First we conduct supervised pretraining on all depths at once. These programs may create any number as a target, not just 24, with the maximum allowed integer 100, and no negative or nonintegral numbers. We then fine-tune on different depths with Reinforce for 10,000 epochs of batch size 1000. We measure performance by percent of episodes solved in the last 1,000 epochs of training.

Results are shown in Table 2. Bidirectional synthesis outperforms the forward-only baseline across all depths. This supports our thesis, but is suspicious: as we should expect to see identical accuracy for depth one tasks, when only a single action is needed. Accuracy remains fairly high as depth increases, because depth does not necessarily imply program length: as many as 40% of depth four tasks remain solvable in fewer than four actions.

Double-and-add. Last, we include results on a ‘double-and-add’ task to better show the advantage of bidirectional search. Given a target number, one must reach it starting from the number two by repeatedly adding one or doubling the number. For example, \(7 = 1 + 2 * (1 + 2)\). This task, akin to the method for exponentiation by repeated squaring, is much easier solved in a top-down fashion: the choice of adding one or doubling boils down to whether the target is even or odd. Here we have two forward operations, each of which are directly invertible. On a training set of five thousand numbers sampled between one and five million, and a held out set of five hundred numbers, our bidirectional model achieves 100% evaluation accuracy after a single epoch of supervised training. In contrast, the forward-only model fails to solve the held-out tasks, due to the difficulty “seeing” the solution from the source, see Fig. 7.

Table 2. Percent of tasks solved for 24 Game, measured by percent of episodes solved in the last 1000 epochs of RL fine-tuning. Forward-only denotes only using forward operations. Bidirectional includes conditional-inverse operations. Average over three runs with stdev shown.
Fig. 7.
figure 7

Percent of tasks solved for bidirectional and forward-only agents trained on the double-and-add task. The bidirectional agent achieves 100% accuracy after a single epoch of training. After fifty epochs of training, forward-only converges without solving the held-out tasks.

4 Discussion

Related Work. Our work builds off and is inspired by a long line of progress in neural program synthesis [3, 4, 8, 17, 21], execution-guided synthesis [5, 10, 26], and deep reinforcement learning for search [15, 19].

Bidirectional, neural-guided program search is made possible primarily due to the inverse semantics of FlashMeta [18]. The concept of bidirectional programming, inverse semantics, and program inversion has been present throughout the history of program synthesis [9, 14, 20], but the way in which inverse evaluation is used here is most similar to FlashMeta.

ARC. To date, there are no prominent learning-based approaches to ARC that have proven more successful than the Kaggle-winning brute-force approach [2]. Other Kaggle approaches include genetic programming and cellular automata, but all essentially rely on brute force search over a DSL of operations combined with ARC-specific tricks, without any substantial learning [1]. The few-shot nature and large search space for ARC make it a very challenging benchmark, and progress scaling program synthesis algorithms is likely needed to enable further progress. We hope our progress reported here inspires and enables further progress on ARC.

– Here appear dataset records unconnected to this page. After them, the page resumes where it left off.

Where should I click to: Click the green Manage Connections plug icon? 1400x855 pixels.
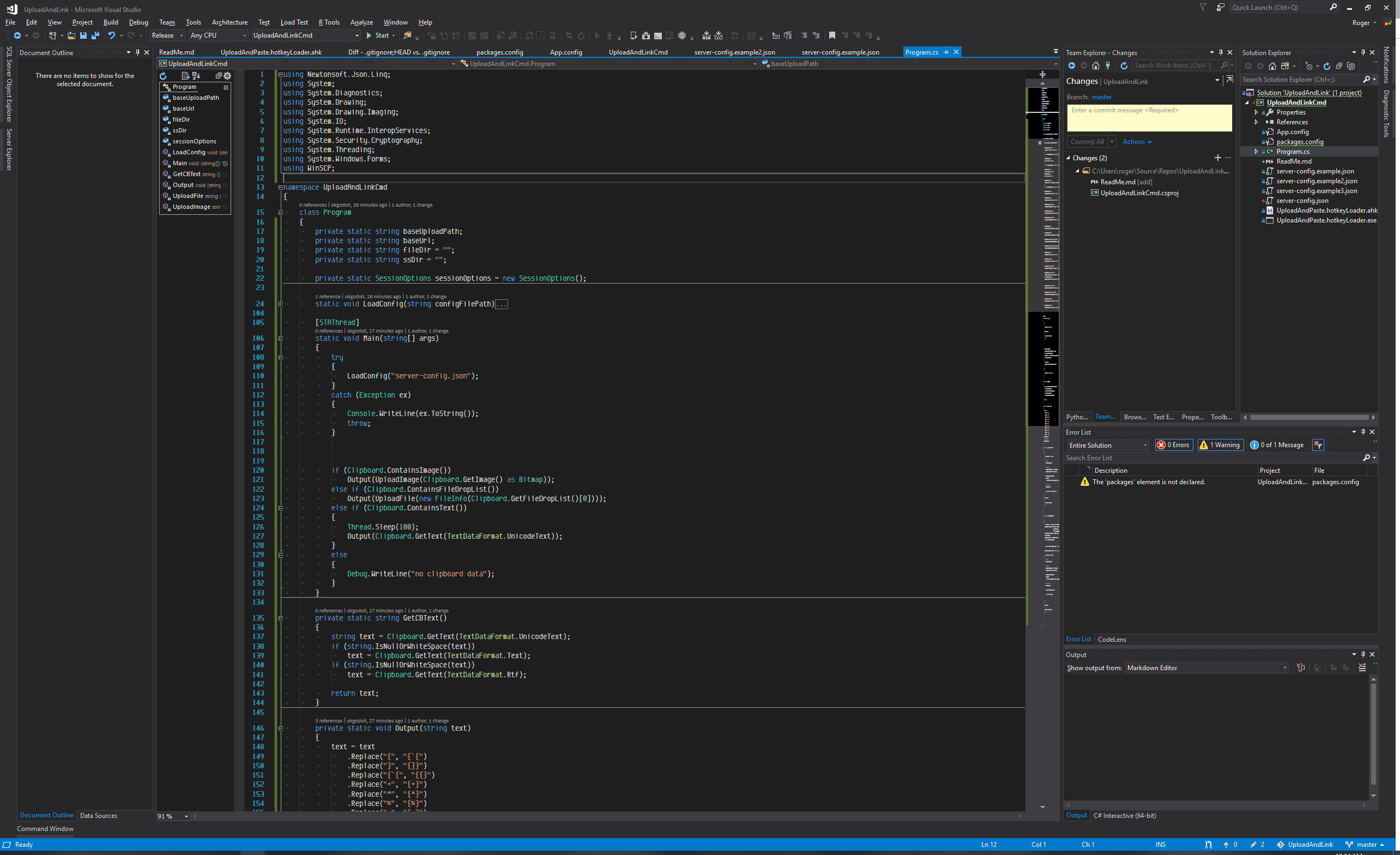[1107, 65]
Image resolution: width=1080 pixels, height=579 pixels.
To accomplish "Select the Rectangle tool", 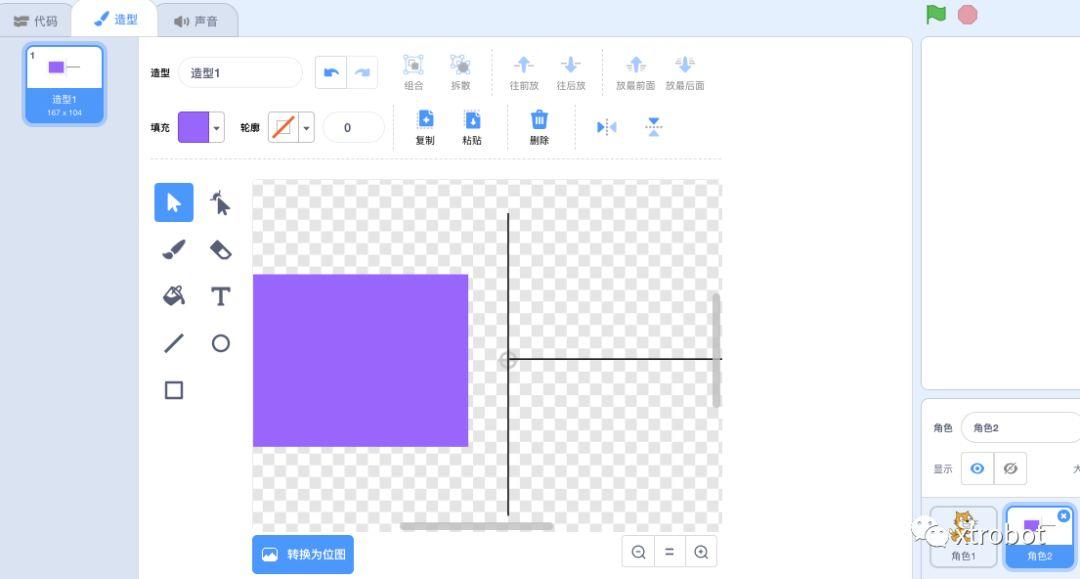I will tap(174, 390).
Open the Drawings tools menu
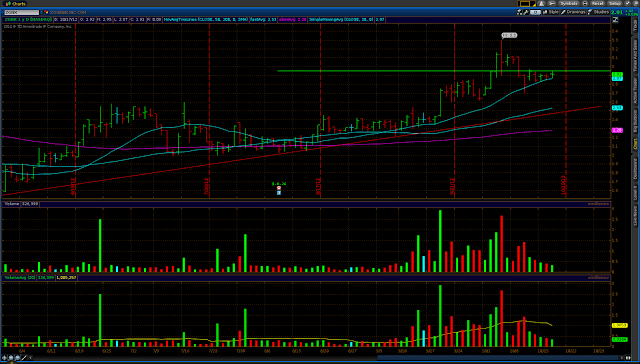 [573, 12]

Future Work. The next step of our work is to combine the two approaches to create a unified approach. This can be done by using the bidirectional search algorithm to solve tasks, then create new operations out of abstractions base on tasks solved. To fill out the learning approach, we can consider including the ability to synthesize inverse and conditional inverse operations for newly learned abstractions, perhaps as its own synthesis problem. Our approach remains to be scaled up to a full DSL capable of solving ARC. Incorporating more sophisticated inverse semantics and type-directed search are important components of the full bidirectional approach.